RECORDS FOR THE TASK →
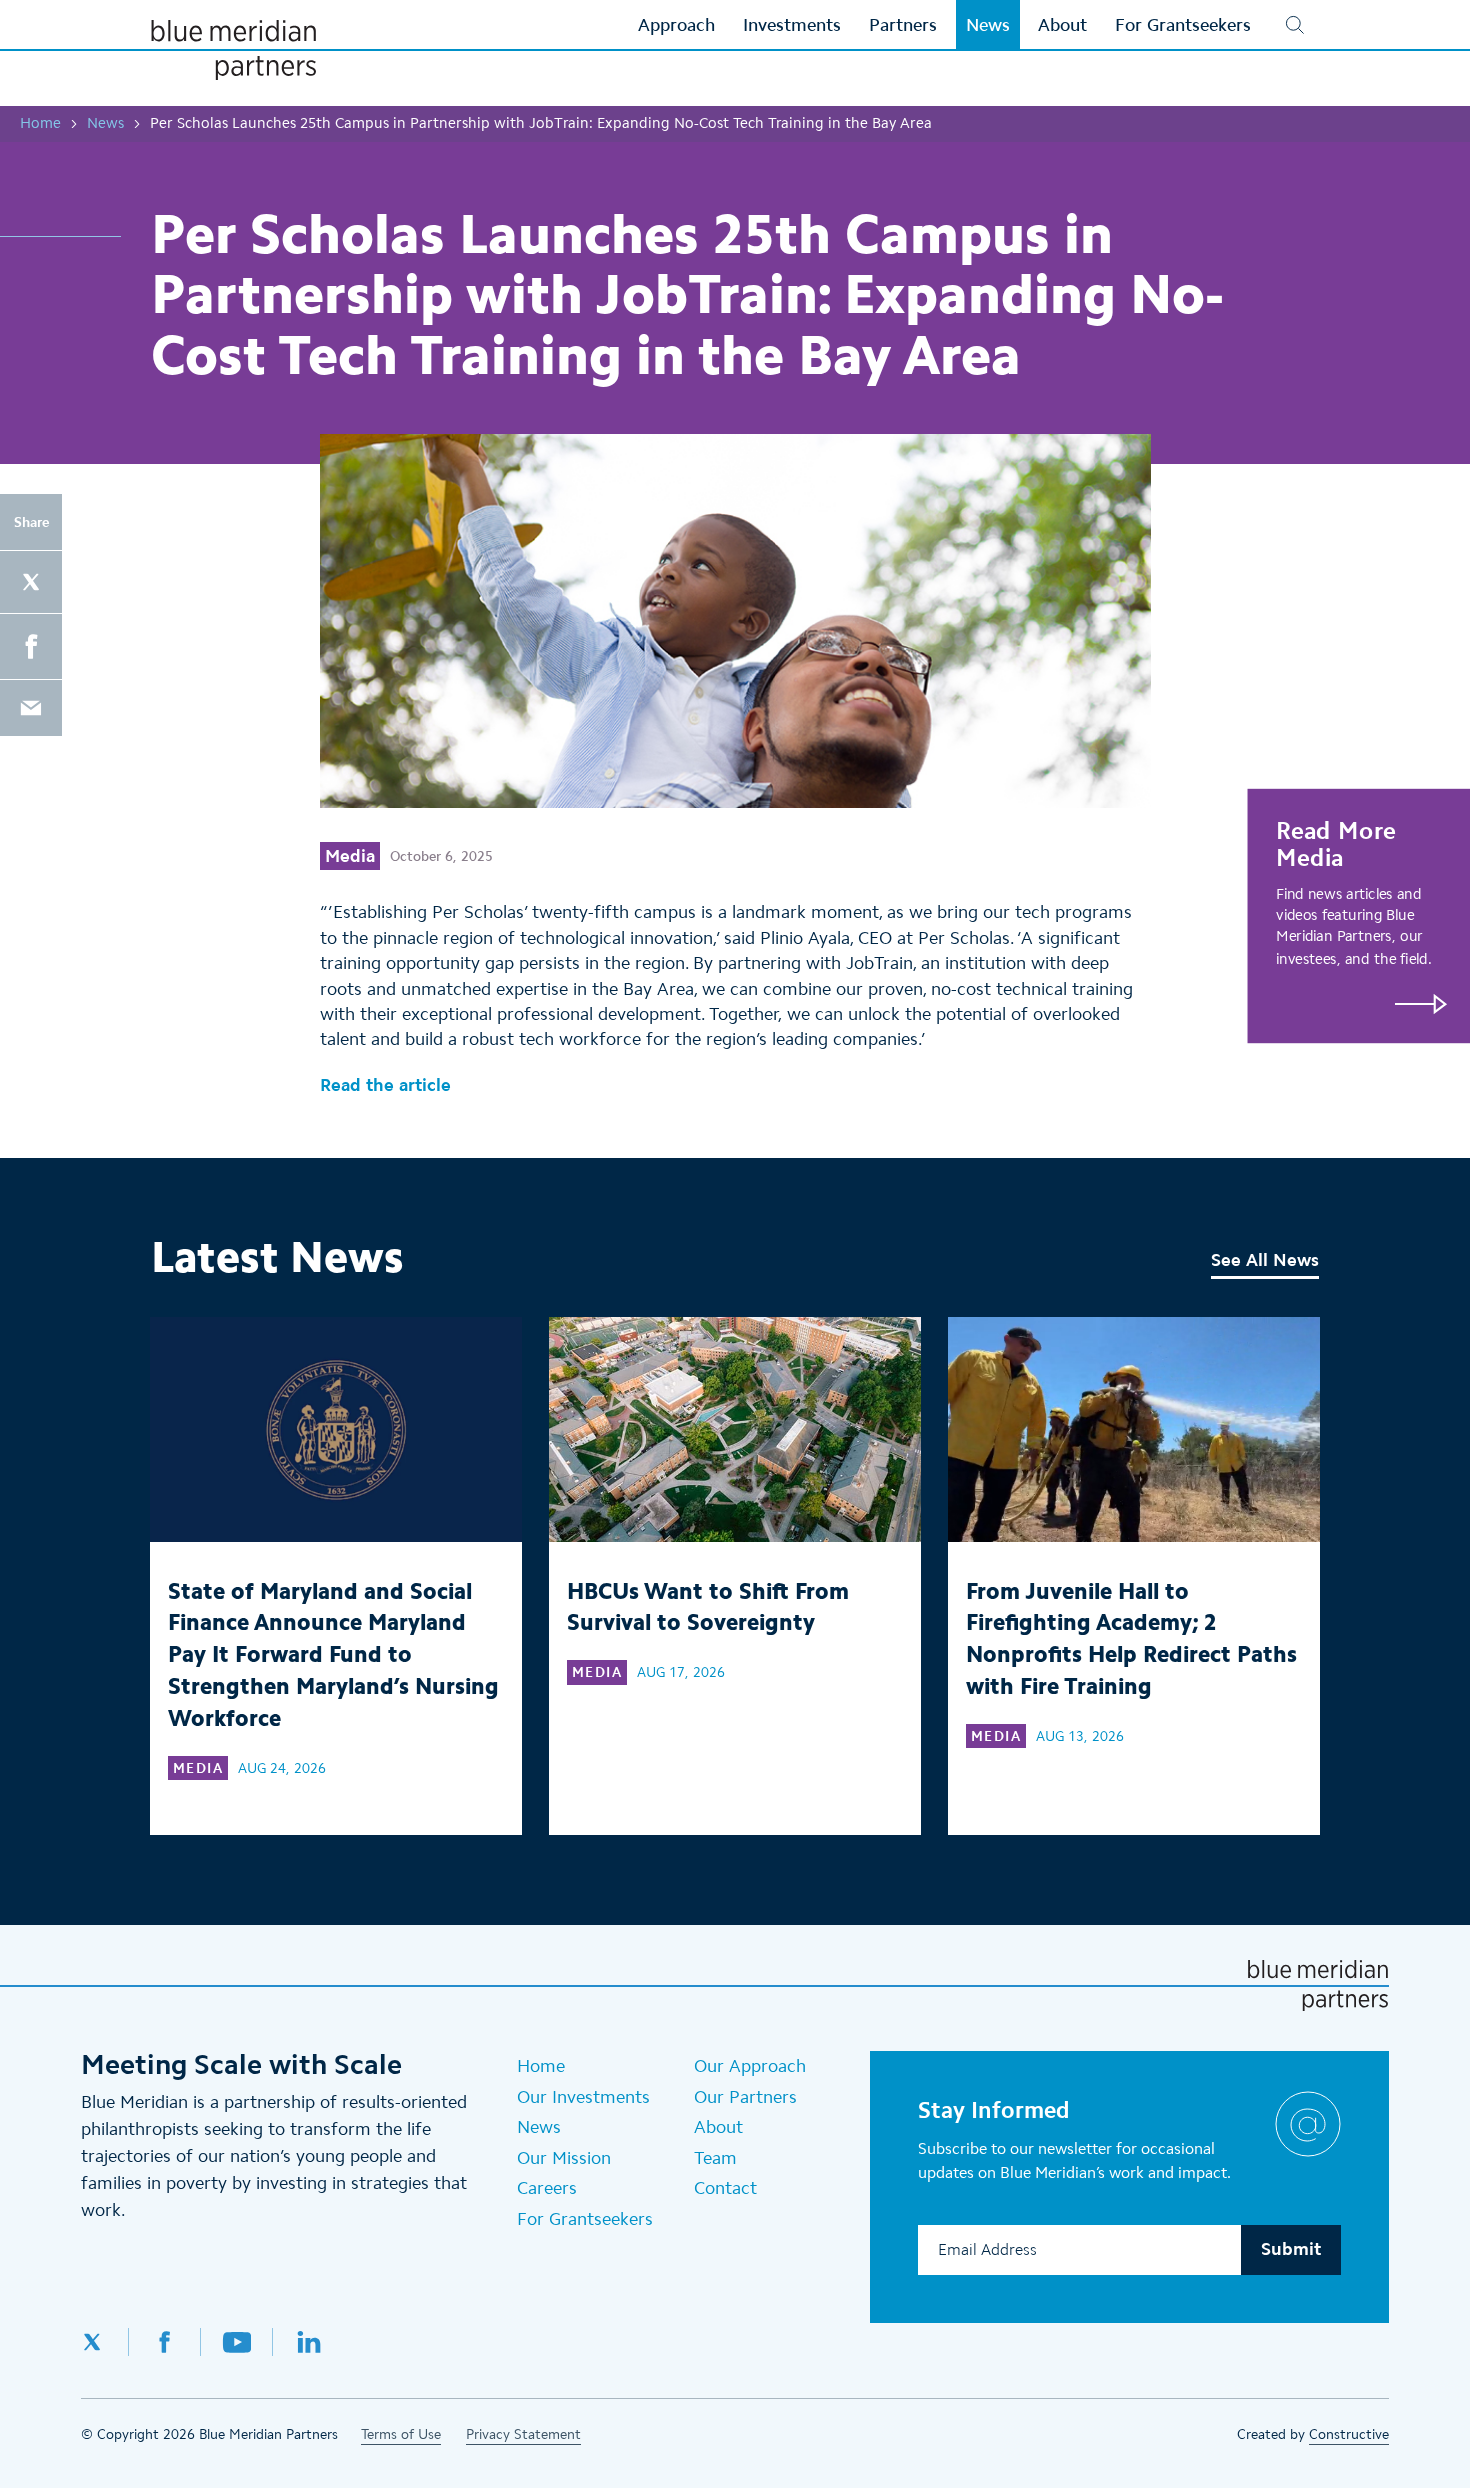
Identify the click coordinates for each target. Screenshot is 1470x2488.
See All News (1265, 1260)
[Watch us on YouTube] (237, 2342)
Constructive (1349, 2434)
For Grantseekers (585, 2219)
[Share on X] (31, 582)
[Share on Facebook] (31, 646)
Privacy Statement (523, 2434)
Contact (725, 2188)
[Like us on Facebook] (165, 2342)
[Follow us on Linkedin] (309, 2342)
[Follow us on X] (105, 2342)
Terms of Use (401, 2434)
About (718, 2127)
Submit (1291, 2249)
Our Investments (583, 2097)
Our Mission (564, 2158)
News (105, 123)
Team (715, 2158)
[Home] (233, 50)
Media (350, 856)
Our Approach (750, 2066)
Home (40, 123)
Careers (547, 2188)
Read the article (385, 1085)
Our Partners (745, 2097)
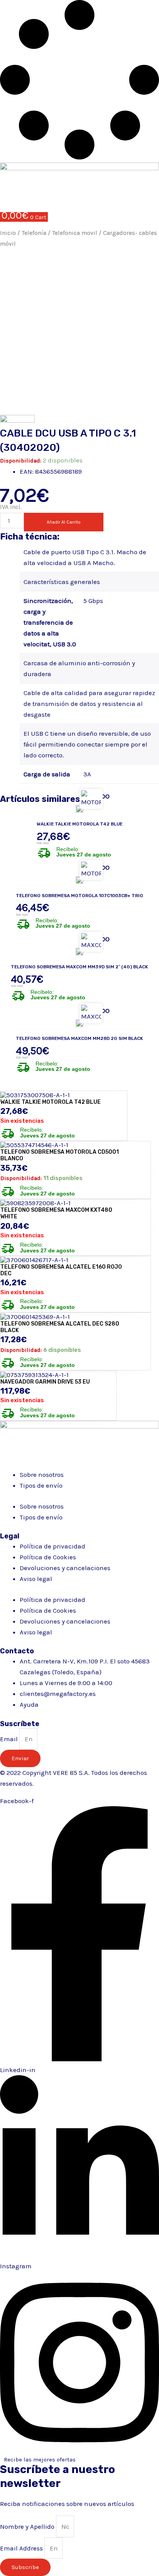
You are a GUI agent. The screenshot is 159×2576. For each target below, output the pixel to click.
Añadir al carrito (64, 522)
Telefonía (34, 233)
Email (9, 1739)
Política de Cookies (48, 1557)
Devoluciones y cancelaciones (65, 1568)
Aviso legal (36, 1579)
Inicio (8, 233)
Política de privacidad (52, 1546)
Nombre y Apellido (28, 2526)
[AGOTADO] (79, 809)
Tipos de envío (41, 1485)
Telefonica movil (74, 233)
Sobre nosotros (42, 1474)
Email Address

TASK INSTRUCTIONS →
Leave out the pictures, and give all the records again exactly.

RESULT OF THE TASK →
Identify the click coordinates for each target. Screenshot is 1470x2488.
See All News (1265, 1260)
[Watch us on YouTube] (237, 2342)
Constructive (1349, 2434)
For Grantseekers (585, 2219)
[Share on X] (31, 582)
[Share on Facebook] (31, 646)
Privacy Statement (523, 2434)
Contact (725, 2188)
[Like us on Facebook] (165, 2342)
[Follow us on Linkedin] (309, 2342)
[Follow us on X] (105, 2342)
Terms of Use (401, 2434)
About (718, 2127)
Submit (1291, 2249)
Our Investments (583, 2097)
Our Mission (564, 2158)
News (105, 123)
Team (715, 2158)
[Home] (233, 50)
Media (350, 856)
Our Approach (750, 2066)
Home (40, 123)
Careers (547, 2188)
Read the article (385, 1085)
Our Partners (745, 2097)
You are a GUI agent. The screenshot is 159×2576. For each target below, output the pixel to click.
Añadir al carrito (64, 522)
Telefonía (34, 233)
Email (9, 1739)
Política de Cookies (48, 1557)
Devoluciones y cancelaciones (65, 1568)
Aviso legal (36, 1579)
Inicio (8, 233)
Política de privacidad (52, 1546)
Nombre y Apellido (28, 2526)
[AGOTADO] (79, 809)
Tipos de envío (41, 1485)
Telefonica movil (74, 233)
Sobre nosotros (42, 1474)
Email Address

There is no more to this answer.